Pregnant women are particularly vulnerable to
malaria. The pharmacokinetic properties of
antimalarial drugs are often affected by pregnancy, resulting in lower drug concentrations and a consequently higher risk of treatment failure. The objective of this study was to evaluate the population pharmacokinetic properties of
piperaquine and
dihydroartemisinin in pregnant and nonpregnant women with uncomplicated
malaria. Twenty-four pregnant and 24 matched nonpregnant women on the Thai-Myanmar boarder were treated with a standard fixed oral 3-day treatment, and venous plasma concentrations of both drugs were measured frequently for pharmacokinetic evaluation. Population pharmacokinetics were evaluated with nonlinear mixed-effects modeling. The main pharmacokinetic finding was an unaltered total exposure to
piperaquine but reduced exposure to
dihydroartemisinin in pregnant compared to nonpregnant women with uncomplicated
malaria.
Piperaquine was best described by a three-compartment disposition model with a 45% higher elimination clearance and a 47% increase in relative bioavailability in pregnant women compared with nonpregnant women. The resulting net effect of pregnancy was an unaltered total exposure to
piperaquine but a shorter terminal elimination half-life.
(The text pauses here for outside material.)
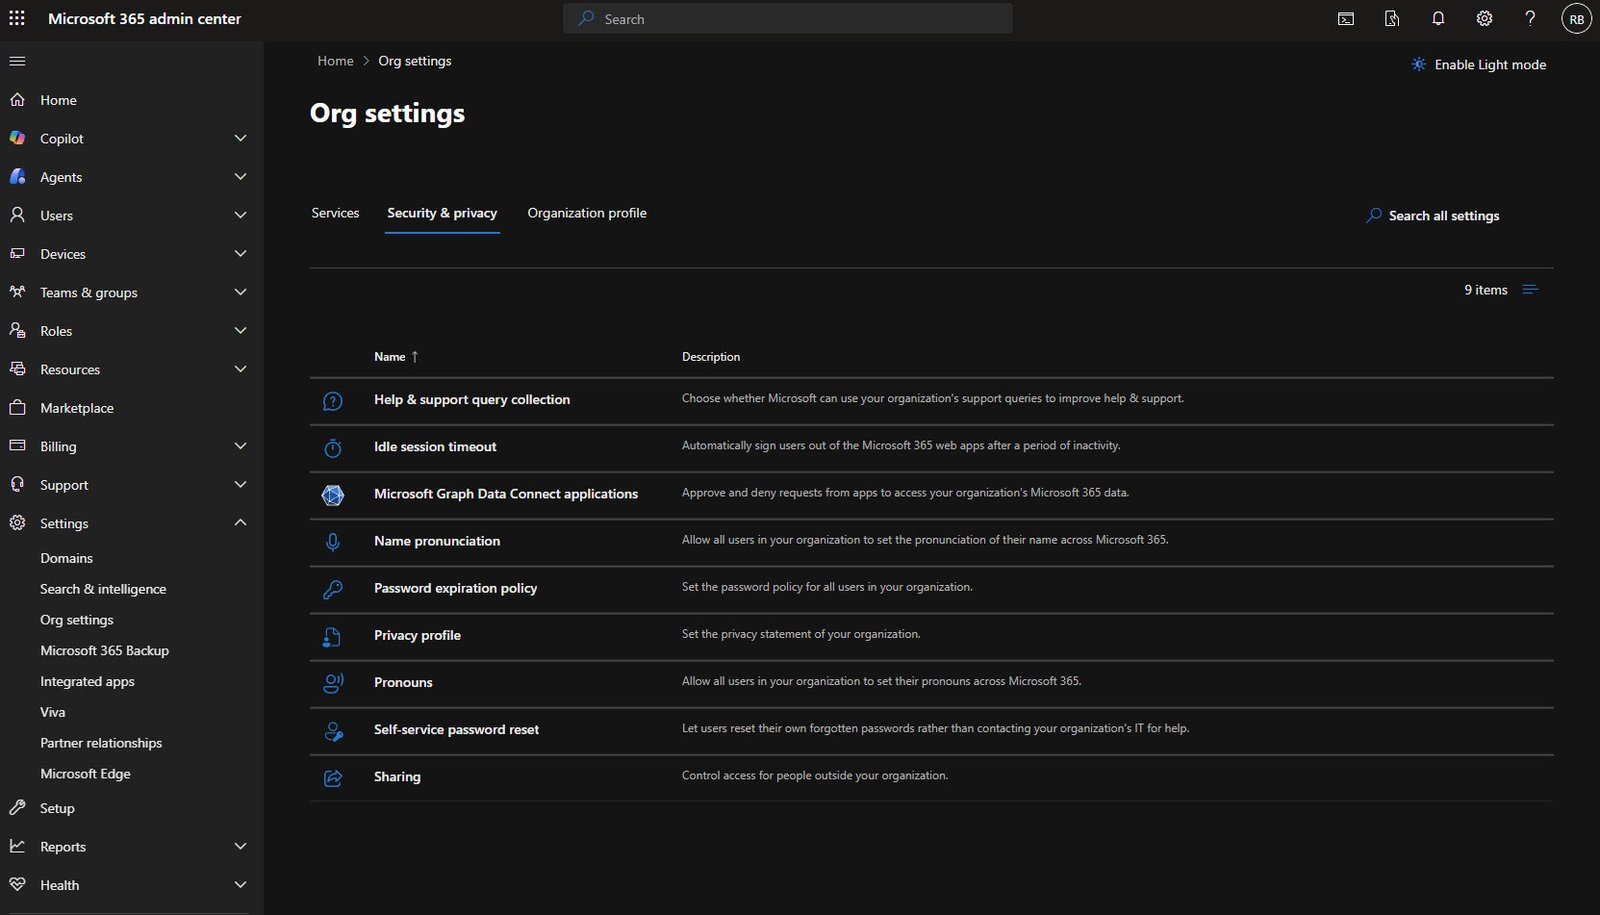The image size is (1600, 915).
Task: Collapse the Settings navigation section
Action: pyautogui.click(x=240, y=523)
Dihydroartemisinin was best described by a one-compartment disposition model with a 38% lower relative bioavailability in pregnant women than nonpregnant women. The resulting net effect of pregnancy was a decreased total exposure to
dihydroartemisinin. The shorter terminal elimination half-life of
piperaquine and lower exposure to
dihydroartemisinin will shorten the posttreatment prophylactic effect and might affect cure rates. The clinical impact of these pharmacokinetic findings in pregnant women with uncomplicated
malaria needs to be evaluated in larger series.